[SOURCE MATERIAL]
==*==
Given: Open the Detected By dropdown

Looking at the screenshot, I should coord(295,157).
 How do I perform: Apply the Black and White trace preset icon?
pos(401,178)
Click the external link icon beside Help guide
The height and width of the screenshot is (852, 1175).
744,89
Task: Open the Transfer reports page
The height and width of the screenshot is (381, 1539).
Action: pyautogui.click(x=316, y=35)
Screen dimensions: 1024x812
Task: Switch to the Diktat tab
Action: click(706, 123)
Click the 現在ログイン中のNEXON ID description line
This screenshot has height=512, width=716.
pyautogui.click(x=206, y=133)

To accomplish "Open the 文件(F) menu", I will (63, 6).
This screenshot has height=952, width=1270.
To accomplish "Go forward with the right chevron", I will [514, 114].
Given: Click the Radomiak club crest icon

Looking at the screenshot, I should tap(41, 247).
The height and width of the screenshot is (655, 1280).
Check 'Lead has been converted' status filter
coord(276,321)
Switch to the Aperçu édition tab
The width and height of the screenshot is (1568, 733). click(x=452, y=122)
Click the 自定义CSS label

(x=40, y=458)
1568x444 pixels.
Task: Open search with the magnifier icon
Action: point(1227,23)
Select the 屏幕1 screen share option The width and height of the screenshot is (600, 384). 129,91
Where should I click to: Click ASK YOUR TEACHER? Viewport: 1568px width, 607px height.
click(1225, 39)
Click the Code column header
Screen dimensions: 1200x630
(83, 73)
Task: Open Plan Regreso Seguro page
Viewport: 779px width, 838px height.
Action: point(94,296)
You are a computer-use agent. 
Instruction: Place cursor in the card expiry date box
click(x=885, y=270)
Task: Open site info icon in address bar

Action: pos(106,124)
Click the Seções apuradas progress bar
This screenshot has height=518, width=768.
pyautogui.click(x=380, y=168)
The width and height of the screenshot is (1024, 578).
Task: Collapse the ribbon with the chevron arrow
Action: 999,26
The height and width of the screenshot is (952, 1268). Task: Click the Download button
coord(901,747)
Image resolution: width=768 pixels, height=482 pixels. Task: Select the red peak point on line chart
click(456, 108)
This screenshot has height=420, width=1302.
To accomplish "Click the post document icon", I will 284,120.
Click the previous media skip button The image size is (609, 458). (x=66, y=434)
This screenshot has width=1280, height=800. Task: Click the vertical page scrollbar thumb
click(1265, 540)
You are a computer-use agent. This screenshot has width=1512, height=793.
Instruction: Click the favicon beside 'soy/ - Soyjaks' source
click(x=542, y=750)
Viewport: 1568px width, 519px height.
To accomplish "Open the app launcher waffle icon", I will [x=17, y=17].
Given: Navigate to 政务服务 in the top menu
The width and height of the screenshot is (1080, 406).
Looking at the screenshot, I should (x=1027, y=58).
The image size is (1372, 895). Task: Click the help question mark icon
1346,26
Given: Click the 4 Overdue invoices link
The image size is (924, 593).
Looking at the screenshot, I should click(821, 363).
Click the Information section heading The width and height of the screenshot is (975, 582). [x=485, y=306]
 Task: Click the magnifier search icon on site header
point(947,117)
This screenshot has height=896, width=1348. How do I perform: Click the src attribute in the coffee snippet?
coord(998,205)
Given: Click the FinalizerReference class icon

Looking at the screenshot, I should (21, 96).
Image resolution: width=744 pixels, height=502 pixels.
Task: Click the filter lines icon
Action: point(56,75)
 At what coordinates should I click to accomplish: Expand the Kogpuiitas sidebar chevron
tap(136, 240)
==*==
This exercise calls for an exact reproduction of the material.

[SOLUTION FOR THIS TASK]
Given: Open the Detected By dropdown

Looking at the screenshot, I should coord(295,157).
 How do I perform: Apply the Black and White trace preset icon?
pos(401,178)
Click the external link icon beside Help guide
The height and width of the screenshot is (852, 1175).
744,89
Task: Open the Transfer reports page
The height and width of the screenshot is (381, 1539).
Action: pyautogui.click(x=316, y=35)
Screen dimensions: 1024x812
Task: Switch to the Diktat tab
Action: click(706, 123)
Click the 現在ログイン中のNEXON ID description line
This screenshot has height=512, width=716.
pyautogui.click(x=206, y=133)

To accomplish "Open the 文件(F) menu", I will (63, 6).
This screenshot has height=952, width=1270.
To accomplish "Go forward with the right chevron", I will [514, 114].
Given: Click the Radomiak club crest icon

Looking at the screenshot, I should tap(41, 247).
The height and width of the screenshot is (655, 1280).
Check 'Lead has been converted' status filter
coord(276,321)
Switch to the Aperçu édition tab
The width and height of the screenshot is (1568, 733). click(x=452, y=122)
Click the 自定义CSS label

(x=40, y=458)
1568x444 pixels.
Task: Open search with the magnifier icon
Action: point(1227,23)
Select the 屏幕1 screen share option The width and height of the screenshot is (600, 384). 129,91
Where should I click to: Click ASK YOUR TEACHER? Viewport: 1568px width, 607px height.
click(1225, 39)
Click the Code column header
Screen dimensions: 1200x630
(83, 73)
Task: Open Plan Regreso Seguro page
Viewport: 779px width, 838px height.
Action: point(94,296)
You are a computer-use agent. 
Instruction: Place cursor in the card expiry date box
click(x=885, y=270)
Task: Open site info icon in address bar

Action: pos(106,124)
Click the Seções apuradas progress bar
This screenshot has height=518, width=768.
pyautogui.click(x=380, y=168)
The width and height of the screenshot is (1024, 578).
Task: Collapse the ribbon with the chevron arrow
Action: 999,26
The height and width of the screenshot is (952, 1268). Task: Click the Download button
coord(901,747)
Image resolution: width=768 pixels, height=482 pixels. Task: Select the red peak point on line chart
click(456, 108)
This screenshot has height=420, width=1302.
To accomplish "Click the post document icon", I will 284,120.
Click the previous media skip button The image size is (609, 458). (x=66, y=434)
This screenshot has width=1280, height=800. Task: Click the vertical page scrollbar thumb
click(1265, 540)
You are a computer-use agent. This screenshot has width=1512, height=793.
Instruction: Click the favicon beside 'soy/ - Soyjaks' source
click(x=542, y=750)
Viewport: 1568px width, 519px height.
To accomplish "Open the app launcher waffle icon", I will [x=17, y=17].
Given: Navigate to 政务服务 in the top menu
The width and height of the screenshot is (1080, 406).
Looking at the screenshot, I should (x=1027, y=58).
The image size is (1372, 895). Task: Click the help question mark icon
1346,26
Given: Click the 4 Overdue invoices link
The image size is (924, 593).
Looking at the screenshot, I should click(821, 363).
Click the Information section heading The width and height of the screenshot is (975, 582). [x=485, y=306]
 Task: Click the magnifier search icon on site header
point(947,117)
This screenshot has height=896, width=1348. How do I perform: Click the src attribute in the coffee snippet?
coord(998,205)
Given: Click the FinalizerReference class icon

Looking at the screenshot, I should (21, 96).
Image resolution: width=744 pixels, height=502 pixels.
Task: Click the filter lines icon
Action: point(56,75)
 At what coordinates should I click to accomplish: Expand the Kogpuiitas sidebar chevron
tap(136, 240)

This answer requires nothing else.